Сев за стол, он оценивающим взглядом окинул Уцуми, его черный костюм с белой футболкой.

— Значит, вы и есть Уцуми. Мне знакома ваша фамилия.

— Интересно — откуда?

— Да поговаривали, что есть один способный полицейский, который выглядит как уличная шпана, — как бы шутя ответил Асанума, но в глазах его под очками мелькнула издевка.

«Ах, подлец, весь из себя такой изысканный, а вот вылезло-то истинное лицо». Уцуми виду не подал, но в душе рассмеялся.

Асанума же продолжил язвить:

— Говорят, якудза в Томакомаи вздохнули с облегчением. Как Уцуми-сан не стало, так некому стало фабриковать против них дела.

Уцуми неопределенно улыбался, слушая следователя. С невинным видом Асанума сунул соломку в мутный кофе со льдом и посмотрел на Уцуми поверх очков.

— Почему ушел из полиции? Ты же был в Первом управлении, так? Элитное управление.

— Я на домашнем лечении.

— А что с тобой? — поинтересовался он, бросив взгляд на мешковатый в плечах костюм Уцуми.

— Рак желудка, — сказал Уцуми и посмотрел на Асануму.

Пока ты на коне — все хорошо, но стоит упасть с того коня, и коллеги начинают относиться к тебе надменно. Уцуми автоматически принял оборонительную позу. Видимо почувствовав, что наболтал лишнего, Асанума отвел взгляд и, потянувшись к летнему пиджаку, лежащему на соседнем стуле, суетливо достал из кармана сигареты. «Ну и слабак!» Уцуми взял себя в руки и решительно перешел к делу.

— Мне бы хотелось поговорить с вами об исчезновении ребенка из дачного поселка Идзумикё.

— Это можно, только… — сказал Асанума, прикуривая от стоиеновой зажигалки. — А что тебя заинтересовало в этом деле?

— Я приезжал, когда следствию потребовалась помощь. Всего на день, правда. Выезжал на один день на место происшествия.

— Вот оно что? — похоже, стал припоминать Асанума. — Да, тогда ведь всех кинули на это дело.

— Даже вертолет выделили. И так ничего и не нашли.

— Сложные они, такие случаи, — рассмеялся Асанума, пытаясь покрыть свою лень. — А почему ты спрашиваешь?

— Времени у меня свободного много, вот и решил попробовать найти этого ребенка.

— Это что, шутка? — подавив улыбку, Асанума опустил глаза.

На лице его отчетливо читалось: «Ребенок тот умер уж давно. И сам ты так же думаешь. Потому что полицейские всегда исходят из самых худших предположений».

Уцуми притворился, что ничего не заметил.

— Да нет, я серьезно.

— Уцуми-сан, это что, твоя новая работа? Если так, я не могу бесплатно предоставлять тебе информацию.

— Нет, не работа. Просто хобби. Так что информация мне не нужна. А что, вы разве еще что-то смогли раскопать? А? Асанума-сан? — Уцуми ткнул пальцем в папку с материалами дела.

Асанума растерялся, не ожидая услышать такого откровенного обвинения его в бессилии.

— А что ты еще хочешь тогда узнать?

— Мне бы скорее… — Уцуми задумался, разглядывая потолок. — Мне бы скорее хотелось узнать ваше личное впечатление от этого происшествия.

Слово это, «впечатление», вылетело у него как-то само собой. Он обомлел. Асанума, тоже удивленный, переспросил:

— Впечатление? Какое впечатление?

— Впечатление от этого дела.

— И что ты собираешься делать с моим «впечатлением»? — хихикнул Асанума.

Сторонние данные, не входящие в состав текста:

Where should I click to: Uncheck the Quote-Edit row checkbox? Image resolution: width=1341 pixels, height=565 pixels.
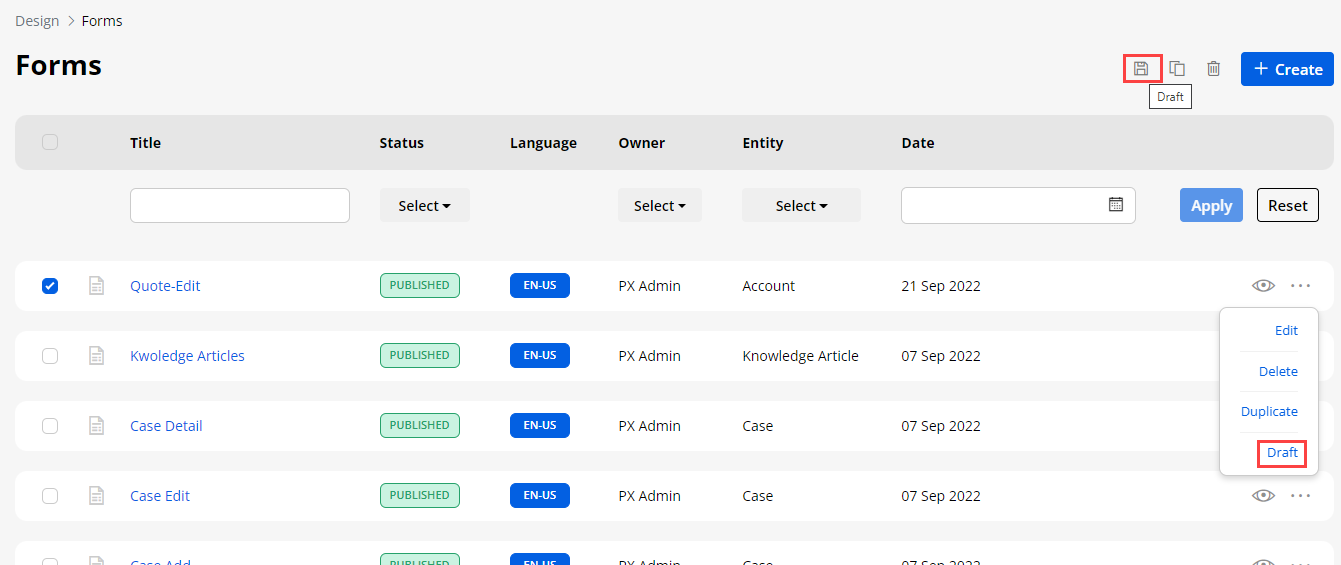coord(50,286)
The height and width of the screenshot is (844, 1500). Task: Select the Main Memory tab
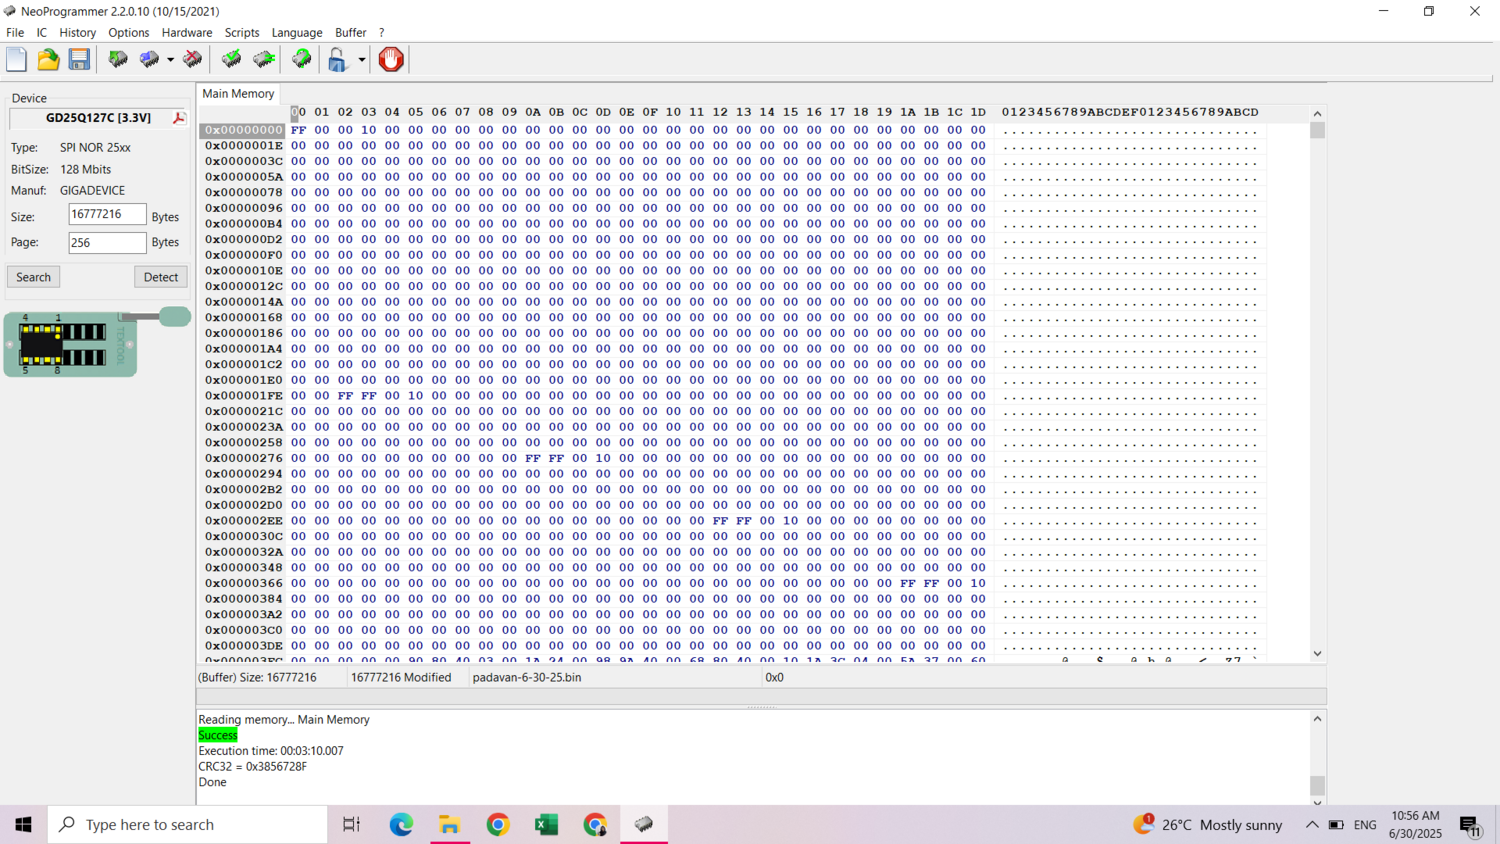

— Сам пока не знаю. Я собираюсь действовать не так, как действовал бы раньше, обычный способ тут не проходит. Вот и решил спросить то, о чем раньше никогда бы не спросил.

— Что за ерунда? Не понимаю, о чем ты.

— Извините. — Уцуми виновато склонил голову. — Я теперь не полицейский, вот и подумал подойти к делу иначе.

— Так ты теперь, может, детектив? — стал подтрунивать Асанума. — Ну, круто.

— Нет-нет, это ведь не работа, — замахал руками Уцуми. — Спрашиваю вас просто как человек, как мужчина.

— Ну ты прямо коанами заговорил.

Асануме, похоже, поднадоел их разговор, и он через соломинку зараз осушил стакан с холодным кофе. Трескаясь, звякнули кубики льда.

— Я вот что пытаюсь сказать. Вы, Асанума-сан, находитесь при исполнении. Вы расследуете много дел. Вот если бы ко мне пришел некий нахал, как я пришел к вам, то я бы ему тоже ничего не сказал. Я это хорошо понимаю, поэтому пришел не за информацией, которая мне неизвестна. Просто хочу узнать ваше впечатление от этого расследования.

— Да понял я. Только зачем тебе все это?

— Когда я работал полицейским, у меня обычно не было никакого «впечатления». Или лучше сказать, не было свободного времени на это самое «впечатление».

Для Уцуми самым главным в работе было ощущение — что-то, мол, тут не так. Что-то не так, что-то подозрительно — такие мысли были для него отправной точкой, помогали добраться до сути преступления. Когда преступление было разгадано, он думал только о том, что во время следствия было сделано правильно и что нет, никогда не пытаясь зафиксировать «впечатление». Для него существовала реальность — преступление, объект — преступник, затем награда и поощрение; больше он ничего о преступлении обычно не помнил. Теперь Уцуми сам был удивлен, осознав это.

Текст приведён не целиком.